Pour l'Association de soutien aux travailleurs immigrés, c'est déjà plié: «Même en tenant compte des étrangers qui ont obtenu la double nationalité, je pense qu'il y aura le même faible taux de participation des étrangers que les années précédentes, sinon un peu mieux», estime sa présidente, Laura Zuccoli.
Et de rappeler la triste réalité : parmi ces étrangers qui résident au Luxembourg et qui représentent 43% de la population totale, une poignée sont inscrits sur les listes. En 2005, ils étaient à peine 15%.
Et cette année, l'ASTI n'aura même pas attendu la fin des inscriptions, ce 14 juillet, pour tirer à boulet rouge sur l'Office luxembourgeois de l'accueil et de l'intégration (OLAI) et sa campagne «Je peux voter», réalisée à l'attention des étrangers en vue de leur inscription sur les listes électorales dans le cadre des communales...

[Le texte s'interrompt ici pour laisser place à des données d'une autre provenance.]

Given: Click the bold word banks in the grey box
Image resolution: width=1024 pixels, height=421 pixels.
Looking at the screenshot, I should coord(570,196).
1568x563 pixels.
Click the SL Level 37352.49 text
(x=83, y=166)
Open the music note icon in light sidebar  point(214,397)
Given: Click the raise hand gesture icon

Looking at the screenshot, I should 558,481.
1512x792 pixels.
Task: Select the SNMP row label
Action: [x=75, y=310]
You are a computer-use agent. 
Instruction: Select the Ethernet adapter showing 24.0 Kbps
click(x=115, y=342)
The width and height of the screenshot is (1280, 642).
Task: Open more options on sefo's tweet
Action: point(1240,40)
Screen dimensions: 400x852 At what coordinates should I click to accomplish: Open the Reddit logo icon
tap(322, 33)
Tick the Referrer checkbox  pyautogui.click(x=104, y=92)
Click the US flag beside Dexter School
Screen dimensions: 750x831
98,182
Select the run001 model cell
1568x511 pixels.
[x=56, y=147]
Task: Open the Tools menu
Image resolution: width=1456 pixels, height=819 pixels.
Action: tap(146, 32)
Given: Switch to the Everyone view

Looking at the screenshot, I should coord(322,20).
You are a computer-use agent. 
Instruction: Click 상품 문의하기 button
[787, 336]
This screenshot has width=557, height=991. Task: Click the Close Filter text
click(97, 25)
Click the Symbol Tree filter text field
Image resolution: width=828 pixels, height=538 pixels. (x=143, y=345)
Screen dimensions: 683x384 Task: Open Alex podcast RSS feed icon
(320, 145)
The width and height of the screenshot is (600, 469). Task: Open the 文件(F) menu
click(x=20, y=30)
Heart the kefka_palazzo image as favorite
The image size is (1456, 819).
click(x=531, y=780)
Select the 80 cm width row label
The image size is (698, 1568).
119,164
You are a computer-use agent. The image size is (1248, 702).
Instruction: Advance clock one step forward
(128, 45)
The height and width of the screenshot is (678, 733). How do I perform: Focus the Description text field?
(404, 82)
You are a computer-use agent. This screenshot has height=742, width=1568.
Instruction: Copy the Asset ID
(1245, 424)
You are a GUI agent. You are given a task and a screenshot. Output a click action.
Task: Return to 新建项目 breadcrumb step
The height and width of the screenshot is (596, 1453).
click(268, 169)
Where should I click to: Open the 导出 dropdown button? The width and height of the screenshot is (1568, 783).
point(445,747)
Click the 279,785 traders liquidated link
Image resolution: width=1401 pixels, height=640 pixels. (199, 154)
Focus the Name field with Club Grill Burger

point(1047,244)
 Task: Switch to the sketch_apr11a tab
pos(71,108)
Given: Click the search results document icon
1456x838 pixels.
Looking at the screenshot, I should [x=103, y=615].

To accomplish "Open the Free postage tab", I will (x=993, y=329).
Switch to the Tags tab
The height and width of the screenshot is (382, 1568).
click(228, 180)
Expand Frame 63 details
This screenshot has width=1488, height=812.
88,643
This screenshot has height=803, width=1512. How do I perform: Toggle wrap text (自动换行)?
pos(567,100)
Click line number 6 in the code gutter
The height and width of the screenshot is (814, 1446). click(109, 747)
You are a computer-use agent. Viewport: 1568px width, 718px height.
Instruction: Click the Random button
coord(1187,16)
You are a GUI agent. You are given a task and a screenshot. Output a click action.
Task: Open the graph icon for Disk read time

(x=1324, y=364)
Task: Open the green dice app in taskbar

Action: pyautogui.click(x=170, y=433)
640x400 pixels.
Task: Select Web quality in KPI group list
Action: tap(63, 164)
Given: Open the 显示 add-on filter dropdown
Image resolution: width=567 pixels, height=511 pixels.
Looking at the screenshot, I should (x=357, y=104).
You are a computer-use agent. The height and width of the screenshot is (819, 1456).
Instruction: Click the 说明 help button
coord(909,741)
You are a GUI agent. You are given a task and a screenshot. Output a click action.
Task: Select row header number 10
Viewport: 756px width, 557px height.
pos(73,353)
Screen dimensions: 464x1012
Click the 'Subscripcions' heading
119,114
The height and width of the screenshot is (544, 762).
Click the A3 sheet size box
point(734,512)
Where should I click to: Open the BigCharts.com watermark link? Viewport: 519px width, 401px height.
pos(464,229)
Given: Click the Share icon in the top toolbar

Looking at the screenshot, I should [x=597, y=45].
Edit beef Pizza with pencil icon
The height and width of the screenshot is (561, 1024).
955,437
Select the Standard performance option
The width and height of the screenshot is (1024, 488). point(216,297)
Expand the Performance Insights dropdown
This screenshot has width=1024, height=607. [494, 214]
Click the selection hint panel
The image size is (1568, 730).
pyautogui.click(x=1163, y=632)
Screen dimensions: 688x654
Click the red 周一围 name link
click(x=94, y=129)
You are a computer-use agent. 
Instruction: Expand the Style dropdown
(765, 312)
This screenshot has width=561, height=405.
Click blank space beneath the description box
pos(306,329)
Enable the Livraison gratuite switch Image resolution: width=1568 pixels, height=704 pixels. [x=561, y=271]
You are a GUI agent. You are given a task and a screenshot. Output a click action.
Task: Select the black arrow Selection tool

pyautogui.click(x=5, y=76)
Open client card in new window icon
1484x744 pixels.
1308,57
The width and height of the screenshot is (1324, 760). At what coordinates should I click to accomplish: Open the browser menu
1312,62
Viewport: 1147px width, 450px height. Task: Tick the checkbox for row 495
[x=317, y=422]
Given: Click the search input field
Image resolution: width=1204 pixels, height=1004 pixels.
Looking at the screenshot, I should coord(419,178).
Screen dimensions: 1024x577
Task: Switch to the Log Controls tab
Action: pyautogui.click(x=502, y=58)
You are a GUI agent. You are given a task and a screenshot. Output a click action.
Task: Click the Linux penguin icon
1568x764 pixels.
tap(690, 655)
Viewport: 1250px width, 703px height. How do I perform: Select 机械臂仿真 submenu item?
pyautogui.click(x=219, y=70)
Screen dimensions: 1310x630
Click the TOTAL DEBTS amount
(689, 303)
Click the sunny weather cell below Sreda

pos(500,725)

Liste de griefs (non exhaustive) : le site jepeuxvoter.lu n'aurait été mis à jour que début juillet, et l'inscription par le biais d'internet n'y est mentionnée nul part; la répartition des fonds pour la campagne aurait été particulièrement opaque; peu de ponts auraient été créés entre la campagne officielle et les associations; les politiques n'auraient pas joué le jeu, etc., etc.
Point culminant de ce «manque de communication et de coordination», la journée nationale des inscriptions, le 18 juin dernier. Pour Serge Kollwelter, «Pas besoin d'embaucher une boîte de communication pour deviner que c'était le meilleur jour pour concentrer les actions de sensibilisation.» Ce qui, de la presse jusqu'aux communes, n'a pas été le cas, déplore ce membre de l'ASTI.
Résoudre la question du vote obligatoire
Mais cette association n'est pas la seule à avoir réalisé un bilan de la campagne. Le comité de liaison des associations d'étrangers (CLAE) et le centre d'étude et de formation interculturelles et sociales (Cefis) sont eux revenus sur les réunions publiques auxquelles ils ont participé entre février et juin, et qui leur a permis d'avoir «une certaine perception de la pratique de la citoyenneté locale».
Dans un communiqué, les deux associations évoquent les raisons profondes de cet échec politique. «Ce qui est perçu comme un manque d'intérêt pour la participation politique, voire un refus d'intégration, nous nous sommes attachés à le situer dans le contexte d'une histoire migratoire, d'une réalité sociologique et d'une réalité politique qu'est l'abstentionnisme généralisé dans bien des pays, ou encore la méconnaissance du paysage politique du Luxembourg.»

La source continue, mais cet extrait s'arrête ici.